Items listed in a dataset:
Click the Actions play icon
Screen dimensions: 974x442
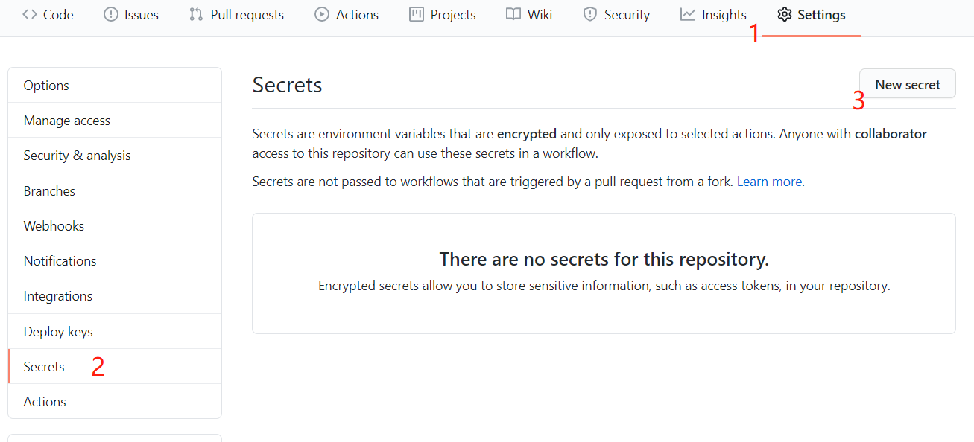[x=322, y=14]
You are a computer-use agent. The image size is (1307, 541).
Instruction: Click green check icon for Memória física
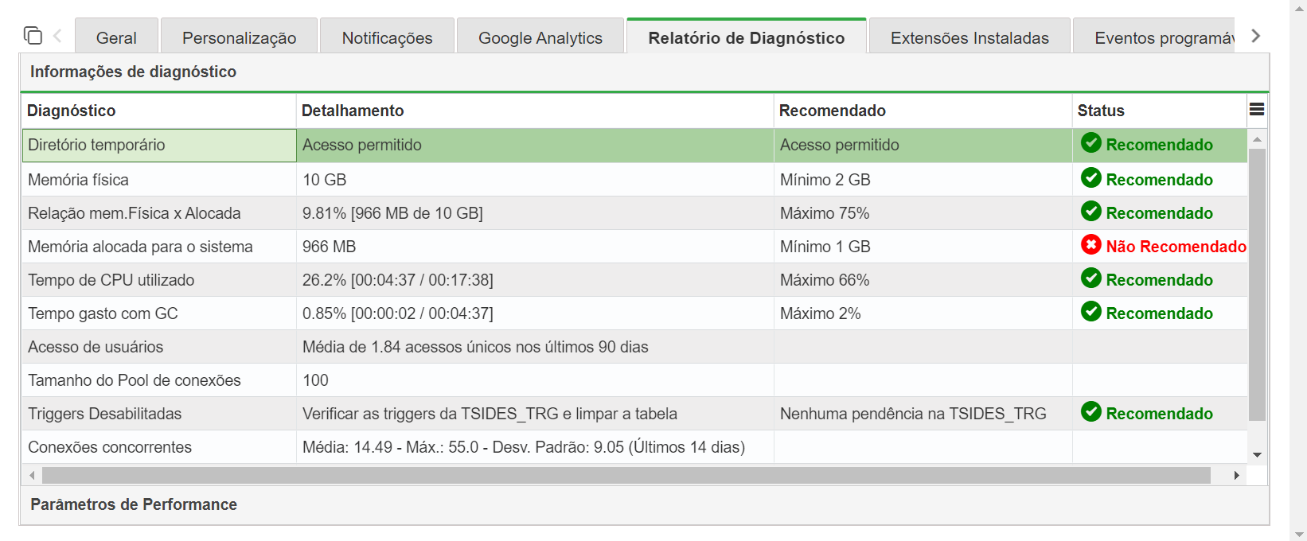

_Instructions for the task_:
Each record above should be repeated exactly, please, without pictures.

_Result of the task_:
Click the Actions play icon
Screen dimensions: 974x442
[x=322, y=14]
You are a computer-use agent. The image size is (1307, 541).
Instruction: Click green check icon for Memória física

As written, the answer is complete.